Rewrite the records from the line with "Click 'Bereits fertig" up to and including the line with "point(238,66)", putting "menu" in place of "dropdown" and changing nothing else.

# Dataset extract start

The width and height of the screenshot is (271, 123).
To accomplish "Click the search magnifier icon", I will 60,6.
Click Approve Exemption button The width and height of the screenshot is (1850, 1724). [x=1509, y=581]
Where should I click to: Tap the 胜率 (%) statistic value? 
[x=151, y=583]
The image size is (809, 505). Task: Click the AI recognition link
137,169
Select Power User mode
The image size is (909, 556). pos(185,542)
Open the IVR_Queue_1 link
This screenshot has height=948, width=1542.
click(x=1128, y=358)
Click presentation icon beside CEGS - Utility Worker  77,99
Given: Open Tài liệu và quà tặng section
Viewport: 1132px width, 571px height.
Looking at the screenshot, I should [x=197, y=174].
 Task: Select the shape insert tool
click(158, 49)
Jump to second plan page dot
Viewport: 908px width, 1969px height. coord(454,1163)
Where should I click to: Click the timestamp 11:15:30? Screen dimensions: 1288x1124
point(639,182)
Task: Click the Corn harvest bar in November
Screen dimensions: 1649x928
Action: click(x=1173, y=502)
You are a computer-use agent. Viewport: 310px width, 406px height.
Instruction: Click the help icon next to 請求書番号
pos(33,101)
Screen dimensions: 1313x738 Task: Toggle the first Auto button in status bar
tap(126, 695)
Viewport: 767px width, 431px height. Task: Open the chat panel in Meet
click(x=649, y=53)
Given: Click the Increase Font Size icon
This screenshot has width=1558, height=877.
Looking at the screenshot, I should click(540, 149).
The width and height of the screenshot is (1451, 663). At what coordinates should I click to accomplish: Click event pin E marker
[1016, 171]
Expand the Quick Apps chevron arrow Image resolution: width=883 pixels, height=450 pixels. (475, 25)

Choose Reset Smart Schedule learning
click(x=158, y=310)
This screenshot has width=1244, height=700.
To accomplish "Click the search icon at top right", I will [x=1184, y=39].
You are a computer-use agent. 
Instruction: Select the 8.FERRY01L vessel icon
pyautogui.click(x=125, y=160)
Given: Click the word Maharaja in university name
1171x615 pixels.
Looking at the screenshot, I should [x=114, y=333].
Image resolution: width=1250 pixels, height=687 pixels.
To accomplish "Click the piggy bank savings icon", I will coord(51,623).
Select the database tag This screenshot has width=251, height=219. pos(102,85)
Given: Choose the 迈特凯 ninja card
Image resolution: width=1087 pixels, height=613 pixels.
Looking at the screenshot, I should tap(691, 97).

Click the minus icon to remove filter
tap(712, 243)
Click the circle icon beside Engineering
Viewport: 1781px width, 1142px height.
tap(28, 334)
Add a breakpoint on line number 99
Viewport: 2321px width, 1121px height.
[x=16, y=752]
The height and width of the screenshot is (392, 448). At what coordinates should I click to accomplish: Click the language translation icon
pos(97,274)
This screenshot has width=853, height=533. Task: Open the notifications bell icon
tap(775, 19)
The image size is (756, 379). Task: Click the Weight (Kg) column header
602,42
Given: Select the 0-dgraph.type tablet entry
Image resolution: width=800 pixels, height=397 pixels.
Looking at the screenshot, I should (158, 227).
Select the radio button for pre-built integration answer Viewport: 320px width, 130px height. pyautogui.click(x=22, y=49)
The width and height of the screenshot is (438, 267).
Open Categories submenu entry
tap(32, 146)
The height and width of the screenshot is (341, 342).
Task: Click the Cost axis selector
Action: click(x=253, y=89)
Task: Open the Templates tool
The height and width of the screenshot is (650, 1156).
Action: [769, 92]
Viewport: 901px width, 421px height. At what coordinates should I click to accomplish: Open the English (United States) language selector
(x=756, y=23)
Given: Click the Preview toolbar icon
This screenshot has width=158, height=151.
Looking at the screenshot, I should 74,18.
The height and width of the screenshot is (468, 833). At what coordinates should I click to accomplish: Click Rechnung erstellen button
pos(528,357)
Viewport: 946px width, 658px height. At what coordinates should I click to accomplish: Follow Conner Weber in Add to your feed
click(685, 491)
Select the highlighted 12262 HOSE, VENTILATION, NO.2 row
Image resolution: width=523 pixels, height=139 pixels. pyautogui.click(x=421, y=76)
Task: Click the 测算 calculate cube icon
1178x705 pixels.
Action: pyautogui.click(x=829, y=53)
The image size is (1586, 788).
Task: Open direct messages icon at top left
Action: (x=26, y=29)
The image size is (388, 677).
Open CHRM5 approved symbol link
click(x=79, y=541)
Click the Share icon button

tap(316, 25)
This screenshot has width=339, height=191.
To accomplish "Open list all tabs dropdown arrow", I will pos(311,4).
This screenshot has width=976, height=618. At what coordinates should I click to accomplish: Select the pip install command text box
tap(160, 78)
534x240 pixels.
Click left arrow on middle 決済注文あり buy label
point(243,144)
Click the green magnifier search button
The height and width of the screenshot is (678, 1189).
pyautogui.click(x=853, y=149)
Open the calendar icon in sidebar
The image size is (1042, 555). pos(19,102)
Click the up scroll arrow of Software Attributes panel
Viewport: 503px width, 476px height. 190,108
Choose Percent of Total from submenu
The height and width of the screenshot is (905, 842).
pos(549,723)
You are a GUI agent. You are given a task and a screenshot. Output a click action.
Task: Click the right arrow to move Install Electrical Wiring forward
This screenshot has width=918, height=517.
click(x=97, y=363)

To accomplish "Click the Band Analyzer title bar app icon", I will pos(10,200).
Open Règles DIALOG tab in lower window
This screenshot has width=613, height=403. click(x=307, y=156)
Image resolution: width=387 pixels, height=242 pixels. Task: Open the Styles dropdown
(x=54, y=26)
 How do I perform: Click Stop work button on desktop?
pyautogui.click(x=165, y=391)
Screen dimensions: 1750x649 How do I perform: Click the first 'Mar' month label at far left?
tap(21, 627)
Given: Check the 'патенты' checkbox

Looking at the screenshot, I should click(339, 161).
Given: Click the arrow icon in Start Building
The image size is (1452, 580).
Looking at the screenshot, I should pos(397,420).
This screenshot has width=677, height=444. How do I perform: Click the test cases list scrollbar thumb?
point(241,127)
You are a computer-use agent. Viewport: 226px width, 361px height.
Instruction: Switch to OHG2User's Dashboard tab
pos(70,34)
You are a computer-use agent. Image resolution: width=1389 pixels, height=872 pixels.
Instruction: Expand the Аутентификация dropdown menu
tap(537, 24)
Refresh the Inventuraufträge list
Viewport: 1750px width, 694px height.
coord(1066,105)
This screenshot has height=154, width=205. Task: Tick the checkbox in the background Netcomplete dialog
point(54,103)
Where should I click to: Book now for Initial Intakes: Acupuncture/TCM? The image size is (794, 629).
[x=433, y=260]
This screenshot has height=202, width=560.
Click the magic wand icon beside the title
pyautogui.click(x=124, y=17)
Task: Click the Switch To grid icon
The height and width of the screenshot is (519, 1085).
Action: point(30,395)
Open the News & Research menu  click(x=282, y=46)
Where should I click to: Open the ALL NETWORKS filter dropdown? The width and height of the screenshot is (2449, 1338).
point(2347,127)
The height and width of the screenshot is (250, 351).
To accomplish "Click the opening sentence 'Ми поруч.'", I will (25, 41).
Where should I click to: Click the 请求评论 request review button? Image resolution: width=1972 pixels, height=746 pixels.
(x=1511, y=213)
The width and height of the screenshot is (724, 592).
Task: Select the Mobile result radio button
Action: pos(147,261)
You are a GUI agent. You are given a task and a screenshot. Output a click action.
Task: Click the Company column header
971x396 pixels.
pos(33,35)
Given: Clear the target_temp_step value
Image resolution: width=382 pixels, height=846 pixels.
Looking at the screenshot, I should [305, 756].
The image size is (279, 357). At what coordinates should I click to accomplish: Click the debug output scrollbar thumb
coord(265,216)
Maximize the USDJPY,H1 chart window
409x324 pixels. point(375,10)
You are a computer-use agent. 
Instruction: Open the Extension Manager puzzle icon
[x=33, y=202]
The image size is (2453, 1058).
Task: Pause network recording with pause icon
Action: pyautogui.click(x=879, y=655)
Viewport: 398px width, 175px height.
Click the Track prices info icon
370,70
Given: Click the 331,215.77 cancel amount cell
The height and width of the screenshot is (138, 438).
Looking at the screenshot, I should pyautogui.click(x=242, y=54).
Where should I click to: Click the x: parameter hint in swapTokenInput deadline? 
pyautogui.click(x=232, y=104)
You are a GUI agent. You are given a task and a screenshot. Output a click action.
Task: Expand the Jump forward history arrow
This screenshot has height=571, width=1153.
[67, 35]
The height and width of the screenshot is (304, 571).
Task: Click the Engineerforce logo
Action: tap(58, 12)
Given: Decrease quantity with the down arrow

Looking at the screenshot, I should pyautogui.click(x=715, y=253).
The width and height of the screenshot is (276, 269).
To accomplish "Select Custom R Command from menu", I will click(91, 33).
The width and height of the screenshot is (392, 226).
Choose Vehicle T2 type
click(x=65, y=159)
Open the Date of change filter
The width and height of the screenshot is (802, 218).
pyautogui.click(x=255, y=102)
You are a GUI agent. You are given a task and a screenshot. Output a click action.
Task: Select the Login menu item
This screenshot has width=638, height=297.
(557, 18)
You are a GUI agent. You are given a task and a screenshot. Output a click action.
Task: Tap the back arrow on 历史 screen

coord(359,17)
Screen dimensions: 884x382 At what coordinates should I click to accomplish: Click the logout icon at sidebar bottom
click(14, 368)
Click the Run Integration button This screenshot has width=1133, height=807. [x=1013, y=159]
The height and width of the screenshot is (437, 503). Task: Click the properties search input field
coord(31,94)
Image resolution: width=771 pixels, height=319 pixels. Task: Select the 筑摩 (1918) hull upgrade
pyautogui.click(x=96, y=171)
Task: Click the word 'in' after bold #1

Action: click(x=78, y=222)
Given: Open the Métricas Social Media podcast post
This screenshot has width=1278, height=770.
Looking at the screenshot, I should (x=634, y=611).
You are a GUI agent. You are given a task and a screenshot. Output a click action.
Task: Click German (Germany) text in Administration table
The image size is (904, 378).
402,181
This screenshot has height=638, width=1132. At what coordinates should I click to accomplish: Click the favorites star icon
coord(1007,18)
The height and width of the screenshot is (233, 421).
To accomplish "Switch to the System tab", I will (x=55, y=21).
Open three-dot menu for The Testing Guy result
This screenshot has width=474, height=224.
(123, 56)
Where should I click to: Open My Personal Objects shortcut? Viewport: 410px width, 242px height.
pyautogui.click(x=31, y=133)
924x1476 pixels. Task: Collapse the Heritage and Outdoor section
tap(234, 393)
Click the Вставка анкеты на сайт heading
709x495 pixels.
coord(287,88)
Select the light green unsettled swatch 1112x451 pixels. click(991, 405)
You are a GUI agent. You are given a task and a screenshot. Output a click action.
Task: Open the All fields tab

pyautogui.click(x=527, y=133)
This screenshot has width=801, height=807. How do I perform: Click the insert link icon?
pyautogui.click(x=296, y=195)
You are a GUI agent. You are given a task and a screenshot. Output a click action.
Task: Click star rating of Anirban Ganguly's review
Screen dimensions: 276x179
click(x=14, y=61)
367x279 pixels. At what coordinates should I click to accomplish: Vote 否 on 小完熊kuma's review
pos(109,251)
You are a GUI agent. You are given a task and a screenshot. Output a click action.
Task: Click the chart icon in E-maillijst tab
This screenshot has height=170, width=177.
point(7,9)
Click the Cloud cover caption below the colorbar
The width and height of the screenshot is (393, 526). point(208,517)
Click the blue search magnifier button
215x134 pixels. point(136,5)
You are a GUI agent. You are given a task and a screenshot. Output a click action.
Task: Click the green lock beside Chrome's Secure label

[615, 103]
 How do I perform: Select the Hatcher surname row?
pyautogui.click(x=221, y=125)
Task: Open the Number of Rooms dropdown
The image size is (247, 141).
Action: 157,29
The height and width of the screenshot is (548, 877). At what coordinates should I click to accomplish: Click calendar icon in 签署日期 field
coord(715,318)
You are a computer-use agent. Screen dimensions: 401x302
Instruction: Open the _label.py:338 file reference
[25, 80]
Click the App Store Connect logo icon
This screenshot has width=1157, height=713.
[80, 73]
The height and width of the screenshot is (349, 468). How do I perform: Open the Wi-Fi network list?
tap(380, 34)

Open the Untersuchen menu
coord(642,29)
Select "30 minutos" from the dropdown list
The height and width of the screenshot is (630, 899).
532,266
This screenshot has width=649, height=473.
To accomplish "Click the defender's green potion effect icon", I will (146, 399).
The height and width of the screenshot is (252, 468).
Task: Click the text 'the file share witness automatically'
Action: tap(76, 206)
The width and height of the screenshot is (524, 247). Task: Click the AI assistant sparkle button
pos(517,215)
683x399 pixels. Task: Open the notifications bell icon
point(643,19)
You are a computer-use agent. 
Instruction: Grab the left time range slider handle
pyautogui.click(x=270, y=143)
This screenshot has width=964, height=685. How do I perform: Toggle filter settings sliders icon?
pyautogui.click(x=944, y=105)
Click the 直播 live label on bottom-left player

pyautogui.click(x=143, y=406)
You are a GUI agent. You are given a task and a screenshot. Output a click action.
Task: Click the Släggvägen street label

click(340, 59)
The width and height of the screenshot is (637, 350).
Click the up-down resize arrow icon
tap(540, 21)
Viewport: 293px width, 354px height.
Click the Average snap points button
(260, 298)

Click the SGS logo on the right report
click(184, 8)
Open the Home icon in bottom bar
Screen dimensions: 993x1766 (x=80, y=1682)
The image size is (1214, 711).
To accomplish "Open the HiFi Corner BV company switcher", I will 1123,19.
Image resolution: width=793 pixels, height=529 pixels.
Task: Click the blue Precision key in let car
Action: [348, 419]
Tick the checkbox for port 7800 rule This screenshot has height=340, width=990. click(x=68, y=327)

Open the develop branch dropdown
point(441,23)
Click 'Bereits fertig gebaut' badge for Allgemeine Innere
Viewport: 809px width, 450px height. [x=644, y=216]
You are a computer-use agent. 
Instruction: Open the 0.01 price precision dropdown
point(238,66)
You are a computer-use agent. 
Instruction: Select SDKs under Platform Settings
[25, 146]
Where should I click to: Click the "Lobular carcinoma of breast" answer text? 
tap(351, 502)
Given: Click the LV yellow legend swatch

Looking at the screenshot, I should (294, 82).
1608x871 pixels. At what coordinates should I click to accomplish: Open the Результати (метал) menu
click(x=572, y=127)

# Dataset extract end

Solution to the problem:
Click 'Bereits fertig gebaut' badge for Allgemeine Innere
Viewport: 809px width, 450px height. [x=644, y=216]
You are a computer-use agent. 
Instruction: Open the 0.01 price precision menu
point(238,66)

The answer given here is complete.